> **Exercise description**
Substitute "Window" for "Viewport" in everything from the line containing "You are a GUI" down to the line containing "(x=140, y=64)", changing nothing else. Return only those lines, leaving out the pictures.

> **Records shown**

※ ※ ※

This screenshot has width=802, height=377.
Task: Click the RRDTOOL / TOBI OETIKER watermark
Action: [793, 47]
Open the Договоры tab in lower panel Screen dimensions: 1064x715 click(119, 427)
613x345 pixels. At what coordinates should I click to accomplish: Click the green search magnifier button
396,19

※ ※ ※

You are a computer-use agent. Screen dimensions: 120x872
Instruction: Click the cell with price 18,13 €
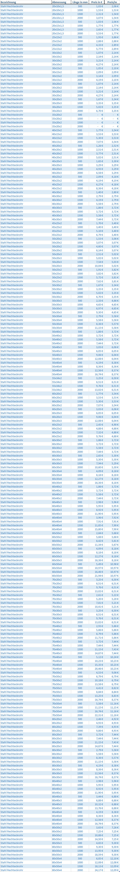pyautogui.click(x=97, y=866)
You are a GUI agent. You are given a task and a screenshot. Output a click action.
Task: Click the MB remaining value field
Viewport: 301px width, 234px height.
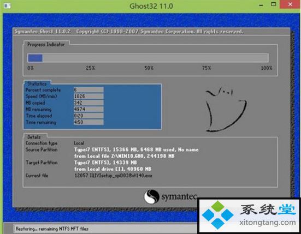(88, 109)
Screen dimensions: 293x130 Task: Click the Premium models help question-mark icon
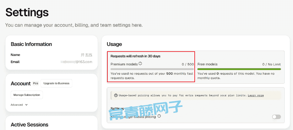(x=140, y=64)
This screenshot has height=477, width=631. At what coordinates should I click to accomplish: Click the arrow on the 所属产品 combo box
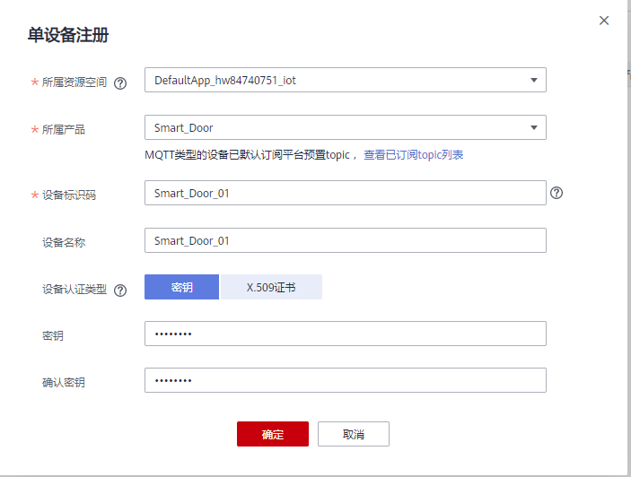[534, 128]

※ ※ ※

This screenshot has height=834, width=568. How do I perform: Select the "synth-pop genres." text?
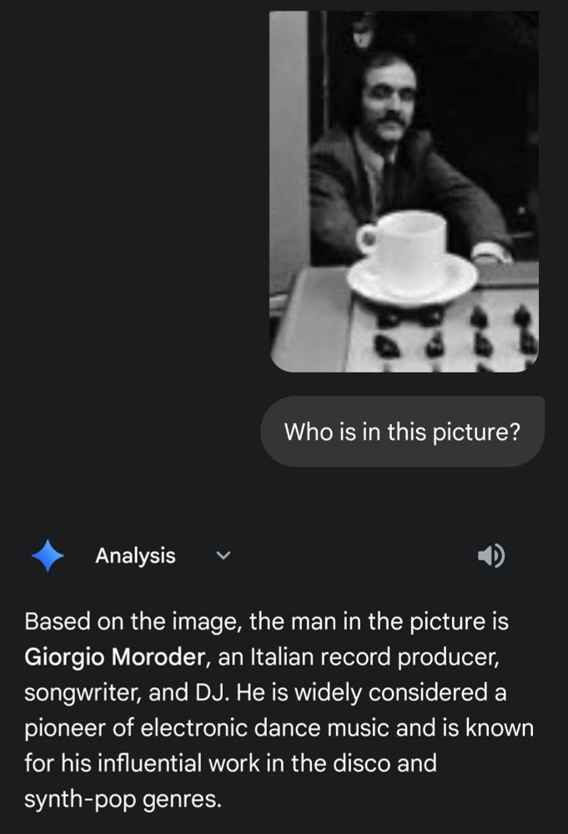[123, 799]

※ ※ ※

> **Task output**
You are a GUI agent. You are given a task and a screenshot. Output a click action.
Task: Click the MB remaining value field
Window: 301px width, 234px height.
(88, 109)
Screen dimensions: 293x130 Task: Click the Premium models help question-mark icon
(x=140, y=64)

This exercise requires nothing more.